Westpac announced on Thursday that its three smaller subsidiary banks had opened up access to Apple Pay for iPhone and Apple Watch users to tap and pay in store, or to help simplify purchases in apps and on some websites.
Customers of St. George, BankSA and Bank of Melbourne just need to have an eligible Visa debit card or credit card which they can set up to use with Apple Pay, the announcement said. Eftpos and Mastercard facilities are still unavailable at this stage.
Only Android customers had previously had access to tap-and-pay services with these banks, via services such as Samsung Pay and Google Pay.
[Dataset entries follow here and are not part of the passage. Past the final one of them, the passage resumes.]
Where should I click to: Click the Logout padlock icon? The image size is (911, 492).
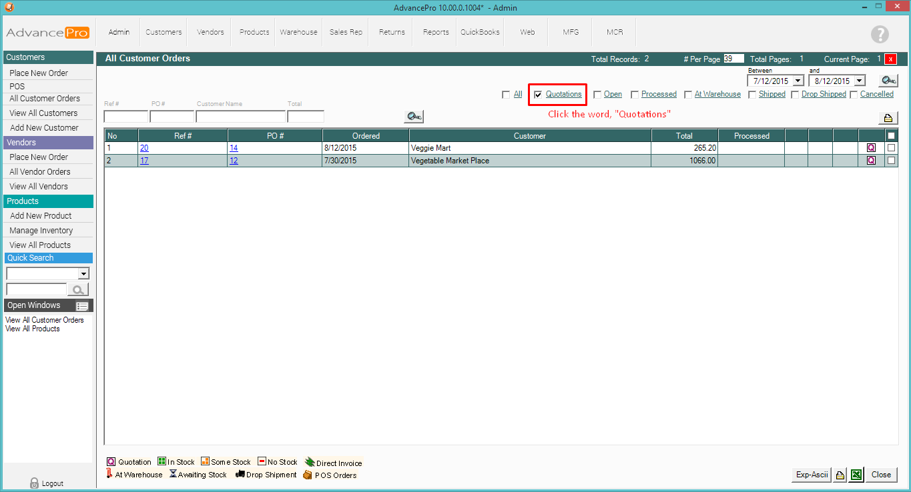point(35,483)
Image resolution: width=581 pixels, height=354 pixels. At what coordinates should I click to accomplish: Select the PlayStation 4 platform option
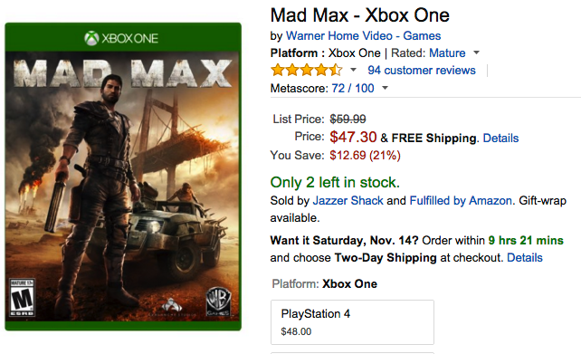352,322
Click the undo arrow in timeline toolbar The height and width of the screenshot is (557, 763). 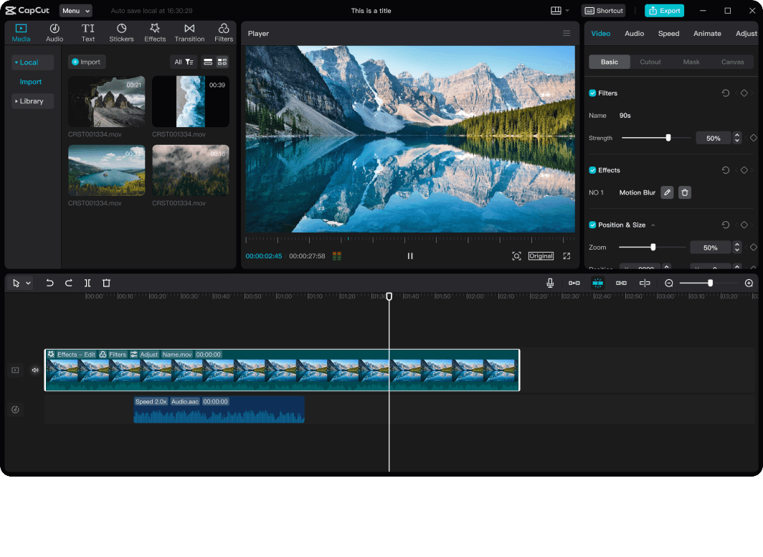[x=49, y=283]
Westpac still doesn’t have Apple Pay, but the Group Chief Executive of its consumer banking division, David Lindberg, today promised customers it would be delivered by June 2020.
“We want to assure Westpac customers we are working to bring them Apple Pay as quickly as possible, while we roll-out the technology across our different banking platforms,” Mr Lindberg said.
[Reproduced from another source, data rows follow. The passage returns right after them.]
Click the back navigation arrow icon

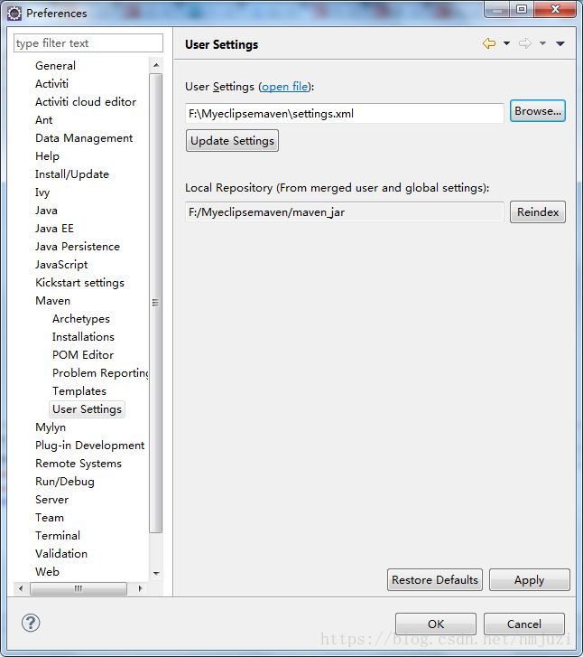[489, 43]
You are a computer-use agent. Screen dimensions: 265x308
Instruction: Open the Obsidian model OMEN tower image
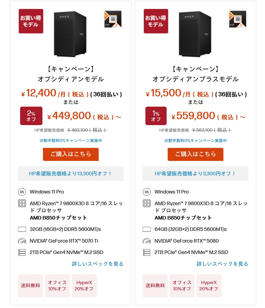pyautogui.click(x=70, y=34)
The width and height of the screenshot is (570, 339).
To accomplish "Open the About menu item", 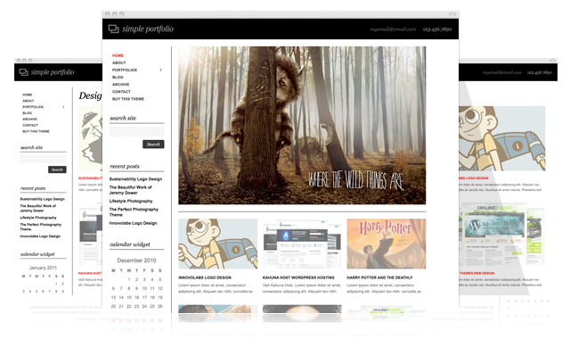I will pos(118,62).
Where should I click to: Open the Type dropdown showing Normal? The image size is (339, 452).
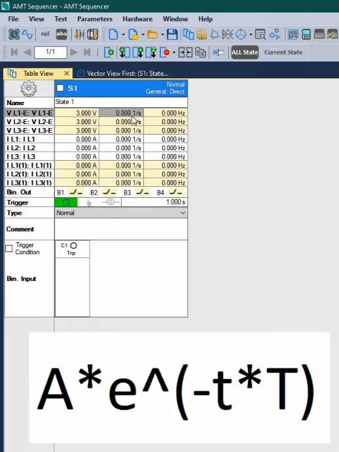pos(121,213)
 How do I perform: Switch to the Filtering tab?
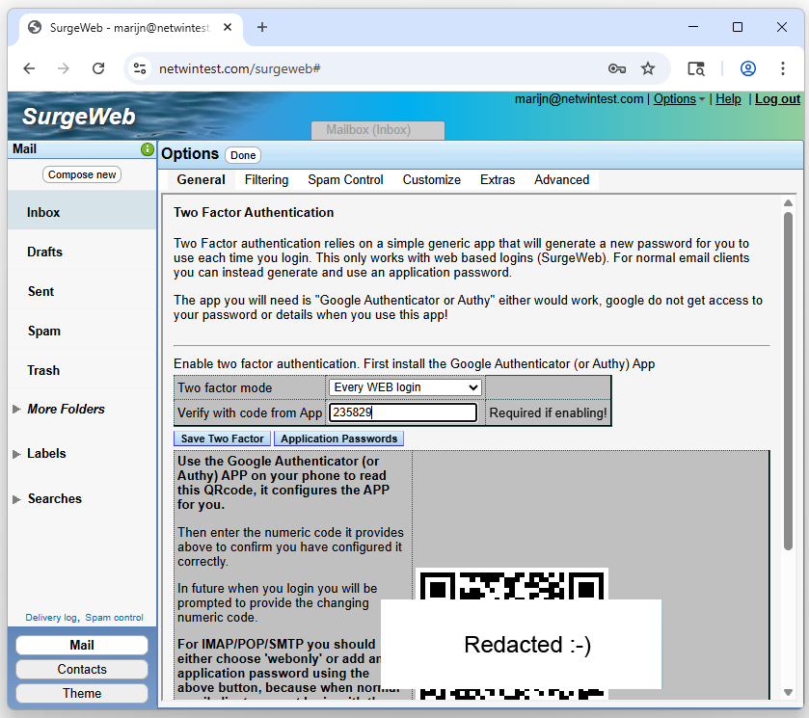pos(266,180)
While Westpac remains out in the cold with no Apple Pay, its three biggest competitors all offer the service.
CBA, Westpac and NAB, along with Bendigo and Adelaide Bank, were at loggerheads with Apple in 2016 and wanted access to the tech giant’s technology so they could create competing digital wallets to Apple Pay.
However, the banks lost their bid in 2017 to use Apple’s Near-Field Communication controller chips in iPhones, when the Australian Competition and Consumer Commission (ACCC) ruled in favour of Apple.
Following those unsuccessful negotiations, the three majors collaborated to create their own peer-to-peer mobile payments app called Beem It, which is still in operation.
While Westpac is promising some good technology news for its customers, it is also embroiled in legal controversy, with the financial crimes regulator AUSTRAC alleging last month the bank had committed over 23 million breaches of anti-money laundering laws between 2013 and 2018.
It has also now been served with its first class action lawsuit in relation to the money laundering scandal, with the law firm Phi Finney McDonald alleging Westpac misled shareholders.